La bataille politique entre France et Allemagne : enjeux et compromis autour des moteurs thermiques

Le tournant récent sur le futur des moteurs thermiques ne résulte pas uniquement d’évolutions techniques, mais surtout d’un intense combat politique européen. Traditionnellement, l’Allemagne, forte de son industrie automobile puissante mais en retard dans l’électrification, plaide pour un assouplissement des normes environnementales afin de sauvegarder les moteurs à combustion via l’intégration d’e-fuels et autres carburants renouvelables. Pour Berlin, cette stratégie est une manière de préserver l’emploi industriel et les savoir-faire historiques, tout en maintenant une offre compétitive sur un marché mondial redoutable.

En contraste, la France se montre beaucoup plus engagée dans un scénario 100 % électrique, soutenant massivement les investissements dans les gigafactories et les technologies batteries sur son sol. Pour Paris, l’objectif est de piloter une transformation radicale, sans compromis, qui sécurise un leadership industriel dans la mobilité durable. Les industriels français sont ainsi encouragés à miser sur l’essor des véhicules électriques et hybrides, quitte à fermer définitivement le chapitre des véhicules thermiques classiques.

Face à ce duel, la récente proposition éloigne quelque peu la fin absolue du moteur thermique tout en imposant des conditions sévères, apparaissant comme un compromis fragile.

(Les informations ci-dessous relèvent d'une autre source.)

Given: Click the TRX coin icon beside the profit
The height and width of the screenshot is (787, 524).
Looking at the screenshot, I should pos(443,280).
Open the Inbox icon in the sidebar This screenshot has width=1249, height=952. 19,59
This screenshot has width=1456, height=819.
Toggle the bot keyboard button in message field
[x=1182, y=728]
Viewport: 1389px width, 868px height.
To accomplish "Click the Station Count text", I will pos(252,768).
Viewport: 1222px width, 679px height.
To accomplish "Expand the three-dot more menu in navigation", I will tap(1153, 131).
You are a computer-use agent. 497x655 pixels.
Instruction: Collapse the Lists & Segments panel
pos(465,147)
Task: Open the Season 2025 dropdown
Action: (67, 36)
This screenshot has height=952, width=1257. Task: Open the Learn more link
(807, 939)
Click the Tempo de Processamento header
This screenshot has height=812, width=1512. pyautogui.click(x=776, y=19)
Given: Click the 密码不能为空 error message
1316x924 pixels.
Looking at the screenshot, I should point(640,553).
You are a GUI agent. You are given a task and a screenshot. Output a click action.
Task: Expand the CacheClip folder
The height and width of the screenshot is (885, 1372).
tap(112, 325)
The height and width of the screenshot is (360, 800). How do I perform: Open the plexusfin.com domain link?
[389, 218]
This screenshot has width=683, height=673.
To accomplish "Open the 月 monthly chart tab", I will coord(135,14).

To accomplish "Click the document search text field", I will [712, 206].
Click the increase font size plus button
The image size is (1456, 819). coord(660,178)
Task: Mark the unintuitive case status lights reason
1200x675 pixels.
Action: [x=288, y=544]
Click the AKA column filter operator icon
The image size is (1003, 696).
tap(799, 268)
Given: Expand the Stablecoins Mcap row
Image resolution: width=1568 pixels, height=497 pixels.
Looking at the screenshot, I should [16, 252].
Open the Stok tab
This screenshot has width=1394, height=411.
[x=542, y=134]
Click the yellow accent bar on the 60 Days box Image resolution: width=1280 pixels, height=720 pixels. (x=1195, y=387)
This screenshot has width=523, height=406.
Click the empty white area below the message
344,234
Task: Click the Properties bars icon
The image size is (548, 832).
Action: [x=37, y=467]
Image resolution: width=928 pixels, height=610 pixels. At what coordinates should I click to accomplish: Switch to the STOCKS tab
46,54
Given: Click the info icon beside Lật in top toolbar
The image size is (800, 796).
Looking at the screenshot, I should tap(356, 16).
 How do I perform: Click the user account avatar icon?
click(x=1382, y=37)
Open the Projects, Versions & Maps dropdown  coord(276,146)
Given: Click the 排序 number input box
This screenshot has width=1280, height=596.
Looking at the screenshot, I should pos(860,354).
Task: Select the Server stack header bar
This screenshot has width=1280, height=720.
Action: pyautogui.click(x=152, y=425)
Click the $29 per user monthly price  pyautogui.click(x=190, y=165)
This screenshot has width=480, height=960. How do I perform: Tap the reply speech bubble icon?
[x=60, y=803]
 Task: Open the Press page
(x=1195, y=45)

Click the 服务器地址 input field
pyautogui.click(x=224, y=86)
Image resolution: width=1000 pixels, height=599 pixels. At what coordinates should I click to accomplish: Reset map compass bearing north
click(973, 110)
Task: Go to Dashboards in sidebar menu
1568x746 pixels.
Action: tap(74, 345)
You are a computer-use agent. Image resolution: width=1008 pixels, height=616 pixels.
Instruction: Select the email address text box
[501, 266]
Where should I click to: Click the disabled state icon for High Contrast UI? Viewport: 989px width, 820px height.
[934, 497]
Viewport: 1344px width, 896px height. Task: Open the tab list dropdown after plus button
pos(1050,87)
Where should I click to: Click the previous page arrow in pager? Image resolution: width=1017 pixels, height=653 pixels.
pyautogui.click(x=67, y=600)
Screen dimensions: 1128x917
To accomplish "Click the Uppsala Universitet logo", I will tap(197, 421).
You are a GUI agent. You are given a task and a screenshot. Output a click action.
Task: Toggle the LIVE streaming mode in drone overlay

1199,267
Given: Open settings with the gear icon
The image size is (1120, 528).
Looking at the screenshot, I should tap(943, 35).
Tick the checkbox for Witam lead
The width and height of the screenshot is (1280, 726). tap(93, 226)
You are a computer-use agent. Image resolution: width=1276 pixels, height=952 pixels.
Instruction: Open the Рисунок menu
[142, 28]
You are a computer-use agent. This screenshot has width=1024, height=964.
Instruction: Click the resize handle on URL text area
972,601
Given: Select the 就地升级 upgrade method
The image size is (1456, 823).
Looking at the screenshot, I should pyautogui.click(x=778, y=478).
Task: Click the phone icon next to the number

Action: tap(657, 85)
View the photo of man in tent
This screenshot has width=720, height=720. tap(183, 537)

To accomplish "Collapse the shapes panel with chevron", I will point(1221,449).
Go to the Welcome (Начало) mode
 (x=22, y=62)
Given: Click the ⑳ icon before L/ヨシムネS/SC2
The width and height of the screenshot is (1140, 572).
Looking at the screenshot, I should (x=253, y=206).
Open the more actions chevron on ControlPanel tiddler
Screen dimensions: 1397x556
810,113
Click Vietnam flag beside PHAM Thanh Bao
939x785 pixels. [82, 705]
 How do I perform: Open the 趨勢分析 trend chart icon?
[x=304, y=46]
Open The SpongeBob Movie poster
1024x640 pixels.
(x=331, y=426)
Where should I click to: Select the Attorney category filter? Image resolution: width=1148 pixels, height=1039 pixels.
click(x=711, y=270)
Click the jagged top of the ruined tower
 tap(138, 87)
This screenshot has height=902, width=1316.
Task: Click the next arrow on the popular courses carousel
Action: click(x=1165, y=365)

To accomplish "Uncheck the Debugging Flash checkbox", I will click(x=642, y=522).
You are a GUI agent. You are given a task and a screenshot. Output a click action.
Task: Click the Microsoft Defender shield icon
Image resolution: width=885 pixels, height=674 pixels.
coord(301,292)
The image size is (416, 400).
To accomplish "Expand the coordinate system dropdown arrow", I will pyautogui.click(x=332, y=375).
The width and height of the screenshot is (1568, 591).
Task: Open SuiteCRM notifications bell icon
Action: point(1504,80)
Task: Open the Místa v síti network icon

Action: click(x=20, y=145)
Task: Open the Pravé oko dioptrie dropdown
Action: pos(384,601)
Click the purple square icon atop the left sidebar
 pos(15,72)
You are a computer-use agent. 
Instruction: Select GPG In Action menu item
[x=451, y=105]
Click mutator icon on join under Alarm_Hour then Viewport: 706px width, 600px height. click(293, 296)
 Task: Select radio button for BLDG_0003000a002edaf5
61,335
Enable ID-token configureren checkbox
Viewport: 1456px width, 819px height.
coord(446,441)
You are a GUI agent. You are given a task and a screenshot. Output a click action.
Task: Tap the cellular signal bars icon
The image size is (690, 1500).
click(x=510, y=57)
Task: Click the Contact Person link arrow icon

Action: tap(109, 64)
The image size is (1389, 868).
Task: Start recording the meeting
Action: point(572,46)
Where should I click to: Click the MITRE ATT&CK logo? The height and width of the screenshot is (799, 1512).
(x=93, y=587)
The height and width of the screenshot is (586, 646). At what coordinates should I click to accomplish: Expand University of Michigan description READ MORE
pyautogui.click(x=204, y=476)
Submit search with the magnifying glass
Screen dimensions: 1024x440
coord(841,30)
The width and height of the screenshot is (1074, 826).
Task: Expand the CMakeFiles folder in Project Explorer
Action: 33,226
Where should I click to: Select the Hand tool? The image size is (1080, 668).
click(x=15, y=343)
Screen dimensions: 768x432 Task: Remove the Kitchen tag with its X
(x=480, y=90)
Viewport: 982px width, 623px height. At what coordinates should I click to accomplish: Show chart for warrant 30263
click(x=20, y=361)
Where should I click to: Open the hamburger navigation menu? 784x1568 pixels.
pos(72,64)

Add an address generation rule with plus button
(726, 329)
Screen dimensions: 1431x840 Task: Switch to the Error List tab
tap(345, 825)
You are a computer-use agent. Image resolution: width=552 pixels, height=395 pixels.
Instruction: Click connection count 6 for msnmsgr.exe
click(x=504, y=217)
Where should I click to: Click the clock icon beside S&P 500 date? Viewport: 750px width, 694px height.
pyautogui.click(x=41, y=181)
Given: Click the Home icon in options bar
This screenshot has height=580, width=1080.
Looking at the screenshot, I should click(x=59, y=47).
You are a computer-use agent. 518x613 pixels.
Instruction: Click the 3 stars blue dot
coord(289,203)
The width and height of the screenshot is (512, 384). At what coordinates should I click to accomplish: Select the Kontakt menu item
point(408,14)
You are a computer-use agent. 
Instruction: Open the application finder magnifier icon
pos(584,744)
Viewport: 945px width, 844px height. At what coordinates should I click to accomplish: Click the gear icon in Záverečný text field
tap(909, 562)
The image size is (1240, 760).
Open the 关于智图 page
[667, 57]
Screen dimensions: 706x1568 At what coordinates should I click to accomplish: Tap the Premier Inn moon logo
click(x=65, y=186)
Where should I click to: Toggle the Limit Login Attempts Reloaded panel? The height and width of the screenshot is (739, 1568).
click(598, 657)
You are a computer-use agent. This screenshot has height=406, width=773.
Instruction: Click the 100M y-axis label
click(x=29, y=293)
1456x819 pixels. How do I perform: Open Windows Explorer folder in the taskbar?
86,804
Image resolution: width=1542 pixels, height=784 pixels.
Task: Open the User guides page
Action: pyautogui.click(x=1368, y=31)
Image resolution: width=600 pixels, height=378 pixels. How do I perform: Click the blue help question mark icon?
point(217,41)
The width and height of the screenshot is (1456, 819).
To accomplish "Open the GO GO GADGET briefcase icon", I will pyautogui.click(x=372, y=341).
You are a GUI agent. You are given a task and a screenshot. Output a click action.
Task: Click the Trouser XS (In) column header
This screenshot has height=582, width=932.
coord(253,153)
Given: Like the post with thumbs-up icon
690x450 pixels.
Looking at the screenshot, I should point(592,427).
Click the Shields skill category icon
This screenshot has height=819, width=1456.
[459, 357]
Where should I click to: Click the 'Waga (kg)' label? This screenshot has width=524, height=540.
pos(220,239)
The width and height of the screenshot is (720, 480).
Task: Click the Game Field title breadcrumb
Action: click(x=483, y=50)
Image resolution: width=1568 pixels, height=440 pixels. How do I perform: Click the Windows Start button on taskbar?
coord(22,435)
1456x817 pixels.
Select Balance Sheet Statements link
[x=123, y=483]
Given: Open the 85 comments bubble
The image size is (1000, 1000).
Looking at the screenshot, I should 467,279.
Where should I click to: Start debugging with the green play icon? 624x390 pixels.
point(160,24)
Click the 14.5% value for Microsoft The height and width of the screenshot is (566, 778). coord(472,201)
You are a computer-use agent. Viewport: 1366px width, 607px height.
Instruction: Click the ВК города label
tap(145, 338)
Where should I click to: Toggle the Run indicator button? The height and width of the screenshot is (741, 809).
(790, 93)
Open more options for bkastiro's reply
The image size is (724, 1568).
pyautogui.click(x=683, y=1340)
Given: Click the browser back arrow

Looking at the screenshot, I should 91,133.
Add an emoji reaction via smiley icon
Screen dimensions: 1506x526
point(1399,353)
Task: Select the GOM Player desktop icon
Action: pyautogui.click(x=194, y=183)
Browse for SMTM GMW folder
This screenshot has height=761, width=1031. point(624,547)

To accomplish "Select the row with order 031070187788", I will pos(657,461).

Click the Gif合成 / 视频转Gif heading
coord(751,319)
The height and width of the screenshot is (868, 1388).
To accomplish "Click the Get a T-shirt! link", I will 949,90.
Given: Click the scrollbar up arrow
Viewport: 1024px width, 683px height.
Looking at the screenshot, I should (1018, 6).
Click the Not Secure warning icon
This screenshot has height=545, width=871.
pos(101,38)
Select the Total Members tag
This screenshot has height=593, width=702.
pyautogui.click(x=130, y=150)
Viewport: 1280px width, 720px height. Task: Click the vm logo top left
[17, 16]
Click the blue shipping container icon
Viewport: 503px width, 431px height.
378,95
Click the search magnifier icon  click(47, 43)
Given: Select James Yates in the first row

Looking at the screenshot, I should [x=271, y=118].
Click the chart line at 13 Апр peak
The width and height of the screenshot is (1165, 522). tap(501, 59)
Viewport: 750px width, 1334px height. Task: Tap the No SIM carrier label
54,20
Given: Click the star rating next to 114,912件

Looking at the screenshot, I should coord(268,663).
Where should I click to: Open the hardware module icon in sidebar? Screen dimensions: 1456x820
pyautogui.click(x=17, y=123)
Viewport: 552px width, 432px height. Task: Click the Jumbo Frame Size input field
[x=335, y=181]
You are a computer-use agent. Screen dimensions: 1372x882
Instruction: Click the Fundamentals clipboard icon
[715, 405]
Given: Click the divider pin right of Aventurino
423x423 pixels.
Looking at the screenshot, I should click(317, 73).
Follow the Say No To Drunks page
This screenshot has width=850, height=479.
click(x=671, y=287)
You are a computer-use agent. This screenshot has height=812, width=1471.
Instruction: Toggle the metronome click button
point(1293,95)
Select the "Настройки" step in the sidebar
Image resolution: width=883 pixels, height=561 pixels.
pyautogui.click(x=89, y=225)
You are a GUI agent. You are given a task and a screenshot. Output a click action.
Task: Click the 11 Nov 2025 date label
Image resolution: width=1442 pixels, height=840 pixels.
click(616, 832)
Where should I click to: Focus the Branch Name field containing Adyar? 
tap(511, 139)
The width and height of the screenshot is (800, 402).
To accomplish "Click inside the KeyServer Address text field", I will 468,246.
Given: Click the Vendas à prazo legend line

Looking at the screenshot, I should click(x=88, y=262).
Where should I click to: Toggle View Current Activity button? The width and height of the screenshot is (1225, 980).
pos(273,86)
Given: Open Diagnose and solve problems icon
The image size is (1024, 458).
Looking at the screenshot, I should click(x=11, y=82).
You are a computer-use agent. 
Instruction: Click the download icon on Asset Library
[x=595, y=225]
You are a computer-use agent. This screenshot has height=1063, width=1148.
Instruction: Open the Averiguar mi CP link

Ce changement de trajectoire modère les ambitions françaises tout en satisfaisant en partie les intérêts allemands, avec un focus renforcé sur la production européenne : des aides importantes, un fonds de 1,5 milliard d’euros destiné au développement de batteries locales (« Battery Booster »), et des super-crédits pour encourager la production de petites voitures électriques abordables fabriquées en Europe.

Ce compromis est cependant loin d’être un accord définitif. Le texte doit encore franchir les étapes législatives au Conseil européen puis au Parlement, laissant place à des négociations tendues où les lobbies industriels et environnementaux seront particulièrement actifs. Par ailleurs, cette trêve politique ne masque pas les tensions sous-jacentes : la vision à long terme des constructeurs automobiles reste divisée, reflétant l’incertitude stratégique face à la complexité de la transition énergétique.

Le retour étonnant du moteur thermique chez les grands constructeurs : une évolution stratégique

Alors que la transition vers l’électrique semblait inévitable, plusieurs constructeurs prestigieux ont surpris le secteur en remettant le moteur thermique au cœur de leurs plans industriels. Stellantis, Mercedes, Porsche ou Volkswagen ont tous annoncé une relance de leurs investissements dans des motorisations thermiques et hybrides, incarnant un virage stratégique inattendu qui bouscule la trajectoire officielle.

Chez Stellantis, Jean-Philippe Imparato a courageusement affirmé sa volonté de développer de nouveaux moteurs diesel et d’adapter certains modèles pour répondre aux nouvelles normes tout en prolongeant cette offre thermique jusque vers 2030. Ce choix répond à la nécessité de maintenir une rentabilité économique face à la lenteur de la pénétration du marché électrique, notamment en raison des coûts élevés et des infrastructures encore limitées.

De leur côté, Mercedes et Porsche adoptent aussi cette politique pragmatique. Mercedes prévoit de lancer entre 2025 et 2027 pas moins de 19 modèles essence, illustrant ainsi un équilibre recherché entre tradition et innovation. Porsche, après avoir observé une chute sensible des ventes de sa berline électrique Taycan, consacre près de 800 millions d’euros à la réorientation partielle de sa gamme vers des motorisations thermiques, montrant qu’hybride et essence restent des vecteurs essentiels pour garantir leur rentabilité.

Cette tendance ne signifie pas l’abandon des efforts en faveur de l’électrique, mais plutôt un équilibre plus nuancé, où l’hybride joue un rôle clé. Confrontés à des réalités économiques, les constructeurs exploitent les solutions hybrides comme un refuge stratégique qui permet de concilier respect des normes environnementales et maintien des bénéfices à court terme.